Music box

de Costa Gavras, 1989, ****

Faut que je l’a­voue, je suis pas du tout spé­cia­liste de Gavras. En fait, j’ai vu quatre films de lui, qui m’ont convain­cu qu’il était capable du meilleur comme du pire : Z (film fran­çais, avec Yves Montand, 69), très fort mais sou­vent un peu lon­guet, La main droite du diable (amé­ri­cain, avec Tom Berenger, 88), sou­vent pas mal chiant et assez dis­cu­table, Le cou­pe­ret (fran­çais, avec José Garcia, 04), assez génial de bout en bout quoique pas tou­jours très sub­til, et donc ce Music box (amé­ri­cain, avec Jessica Lange, 89).

Il y a un gros point com­mun entre ces quatre films — par­ti­cu­liè­re­ment les trois der­niers –, c’est la ques­tion du monstre. Qui est-il, où est-il, peut-on le reconnaître ?

Et dans la série, c’est sans doute Music box qui pose la ques­tion de la manière la plus criante, la plus douloureuse.

Ann Talbot est avo­cate, fille d’un immi­gré hon­grois, veuf char­mant, gen­til, atten­tion­né. On y retrouve un peu le père de famille sym­pa­thique quoique vague­ment raciste inter­pré­té par Tom Berenger dans La main droite du diable.

Mais un jour, les auto­ri­tés amé­ri­caines lancent une pro­cé­dure judi­ciaire contre le si doux père, soup­çon­né d’être Michka, un membre actif d’un groupe nazi hon­grois res­té en acti­vi­té zélée jus­qu’aux der­niers jours de la seconde guerre mon­diale. Les preuves sont acca­blantes, les témoi­gnages concor­dants, et Ann décide de sau­ver son père, qu’elle connaît si bien et qui ne ferait pas de mal à une mouche, de cette tra­gique méprise…

Les habi­tués de La main droite du diable ou de Le cou­pe­ret auront déjà sai­si l’as­pect essen­tiel du film : l’en­ne­mi, le monstre, est-il exté­rieur ou som­meille-t-il en cha­cun de nous ? Peut-on être le plus sen­sible des hommes et le plus cruel des assas­sins ? Connaît-on vrai­ment ceux que l’on aime ?
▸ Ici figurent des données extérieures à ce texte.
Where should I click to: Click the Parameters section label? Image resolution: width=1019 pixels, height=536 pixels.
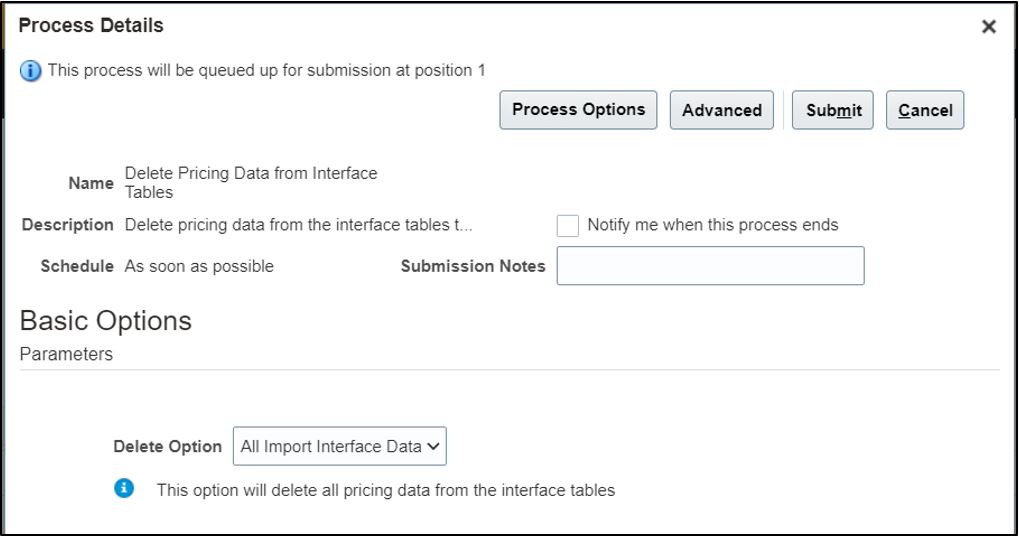tap(66, 354)
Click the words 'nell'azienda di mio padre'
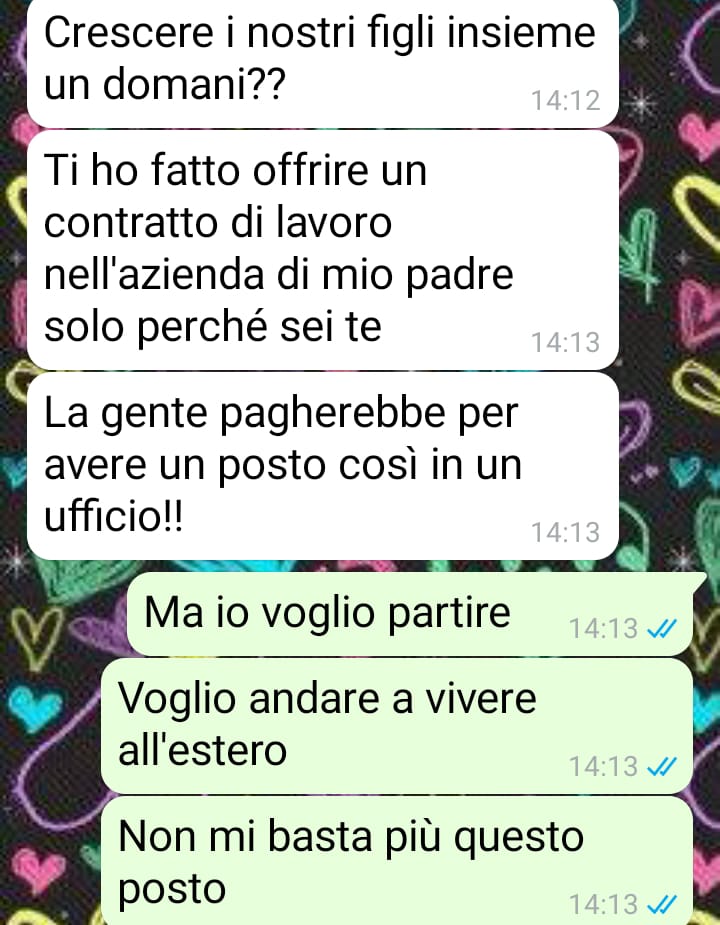The width and height of the screenshot is (720, 925). [x=279, y=275]
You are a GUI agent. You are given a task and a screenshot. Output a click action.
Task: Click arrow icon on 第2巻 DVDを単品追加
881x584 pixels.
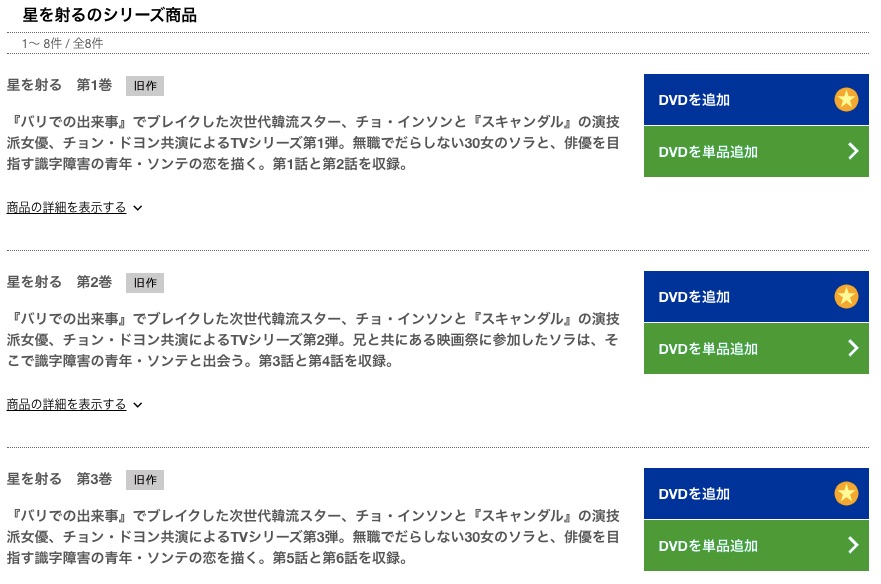[x=853, y=348]
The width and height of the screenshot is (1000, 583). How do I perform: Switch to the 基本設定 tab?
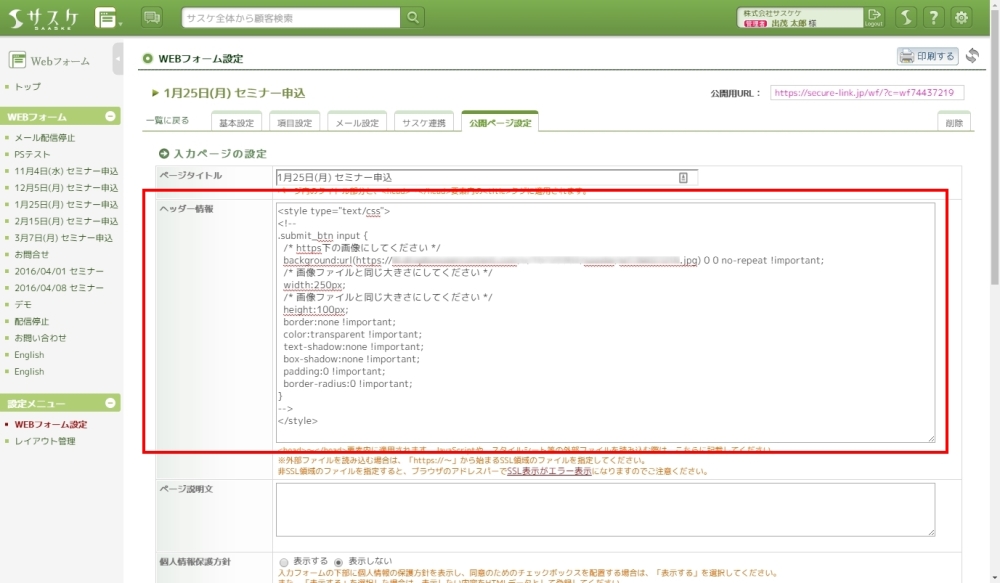pyautogui.click(x=237, y=123)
Ce sont ces ques­tions, cen­trales, qui feront toute la force de ce film. Et comme Gavras nous épargne les lon­gueurs dont il a truf­fé cer­taines autres œuvres, on se retrouve cap­ti­vé, entraî­né dans un polard redou­table dont on pressent la fin tout en refu­sant tou­jours d’y croire.

Parce que, au fond, le monstre n’est pas que dans les per­son­nages : il est peut-être aus­si quelque part dans les spectateurs.